Kent, you're exactly right that there are two issues here -- how to generated subdivided archives as we go, and my particular implementation issue of how to subdivide existing archives.

For the latter, it involves our local enhanced variant of v1.02 that has been handling attachments.

Regarding Peter's question, I think I can list several different issues, not all of which are addressed by simply paring down what's shown in "current" indexes.

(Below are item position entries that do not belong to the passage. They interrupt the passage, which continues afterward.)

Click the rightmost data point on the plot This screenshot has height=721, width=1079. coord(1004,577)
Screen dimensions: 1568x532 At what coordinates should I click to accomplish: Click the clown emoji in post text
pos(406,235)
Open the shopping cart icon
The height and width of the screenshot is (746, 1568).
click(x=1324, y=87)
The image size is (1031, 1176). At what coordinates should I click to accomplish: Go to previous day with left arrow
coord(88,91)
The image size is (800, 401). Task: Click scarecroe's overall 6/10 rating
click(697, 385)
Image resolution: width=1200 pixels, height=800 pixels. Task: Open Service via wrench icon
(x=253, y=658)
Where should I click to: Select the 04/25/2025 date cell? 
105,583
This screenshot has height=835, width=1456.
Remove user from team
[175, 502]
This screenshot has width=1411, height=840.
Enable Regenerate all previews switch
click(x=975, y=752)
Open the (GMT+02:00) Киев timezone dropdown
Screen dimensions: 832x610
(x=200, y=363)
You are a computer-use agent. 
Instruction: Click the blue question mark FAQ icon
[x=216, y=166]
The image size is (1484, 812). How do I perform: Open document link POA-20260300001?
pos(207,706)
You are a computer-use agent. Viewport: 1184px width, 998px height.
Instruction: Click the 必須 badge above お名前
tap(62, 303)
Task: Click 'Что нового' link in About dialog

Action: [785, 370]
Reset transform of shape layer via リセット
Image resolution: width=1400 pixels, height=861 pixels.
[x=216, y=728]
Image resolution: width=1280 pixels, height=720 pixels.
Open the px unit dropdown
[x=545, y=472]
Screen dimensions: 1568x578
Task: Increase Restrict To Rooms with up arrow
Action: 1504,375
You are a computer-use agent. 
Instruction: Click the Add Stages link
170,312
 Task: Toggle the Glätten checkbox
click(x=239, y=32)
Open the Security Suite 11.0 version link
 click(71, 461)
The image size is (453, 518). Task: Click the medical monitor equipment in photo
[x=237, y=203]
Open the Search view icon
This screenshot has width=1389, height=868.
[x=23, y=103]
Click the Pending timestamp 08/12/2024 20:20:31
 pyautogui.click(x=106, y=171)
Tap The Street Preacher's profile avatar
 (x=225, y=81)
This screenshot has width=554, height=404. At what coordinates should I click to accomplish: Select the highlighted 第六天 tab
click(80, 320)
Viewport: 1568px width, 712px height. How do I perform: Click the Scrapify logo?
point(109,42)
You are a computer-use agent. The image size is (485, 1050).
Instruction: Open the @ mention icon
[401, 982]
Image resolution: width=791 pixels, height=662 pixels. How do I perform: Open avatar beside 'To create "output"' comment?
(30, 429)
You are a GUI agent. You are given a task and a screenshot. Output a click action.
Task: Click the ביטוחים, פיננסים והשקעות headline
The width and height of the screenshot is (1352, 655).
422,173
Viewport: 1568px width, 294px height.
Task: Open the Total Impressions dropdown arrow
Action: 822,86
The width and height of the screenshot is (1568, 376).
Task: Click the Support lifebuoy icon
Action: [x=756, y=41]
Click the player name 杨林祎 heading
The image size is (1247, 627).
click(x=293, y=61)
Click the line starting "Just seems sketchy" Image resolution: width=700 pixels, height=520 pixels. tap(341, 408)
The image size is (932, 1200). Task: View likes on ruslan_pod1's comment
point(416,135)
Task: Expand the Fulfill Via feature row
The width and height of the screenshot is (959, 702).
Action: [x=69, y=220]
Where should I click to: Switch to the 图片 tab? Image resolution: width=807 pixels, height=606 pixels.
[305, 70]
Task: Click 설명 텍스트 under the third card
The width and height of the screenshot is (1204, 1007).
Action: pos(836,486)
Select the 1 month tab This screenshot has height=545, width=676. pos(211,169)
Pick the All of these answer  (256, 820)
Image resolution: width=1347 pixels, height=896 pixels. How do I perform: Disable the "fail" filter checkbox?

  1. The size of the index page makes it slow to serve, transmit and view. (Recalling the slow performance of big tables that I've seen in some browsers reminds me that using a table-based layout may make this worse.)
  2. The time it takes hypermail to process a new article increases geometrically with the number of articles in the archive. This may not be an issue with v2, I don't know. (It may not even be *true* with v2, but it seems likely that it is.) All my really big archives are using our local v1+. I'll see if I can come up with a realistic way to "overpopulate" my test archive and see if v2 will care about this. If v2 is sufficiently fast and effective (or robust against intermittent overloading), then subdivided indexes will solve more of the overall concern.
  3. I need a reasonable method to let messages expire, or to delete (or "inactivate" -- I'd use the term "archive" if it weren't overloaded here) messages that are no longer of interest.
  4. In general, more recent information is of greater interest than "old" information; hierarchical indexing allows more useful organization based on how likely it is the information will be required.

Finally, Peter wrote:
> There are still some performance reasons to want to break up large
> directories, but I suspect it will be a while before anyone implements
> a clean way to do that.

Yeah, I'm not quite running into size-of-directory problems, per se. Any subdivision (or other management) approach that involves saving incoming messages intact increases the overall filesystem load, although presumably one can put the mboxes in separate directories if that's an issue.

There is one other problem that no one's raised - the "m10k" problem inherent in the NNNN.html filenaming scheme. My guess is all the other reasons to subdivide will come into play before our installation runs into that one, but ymmv.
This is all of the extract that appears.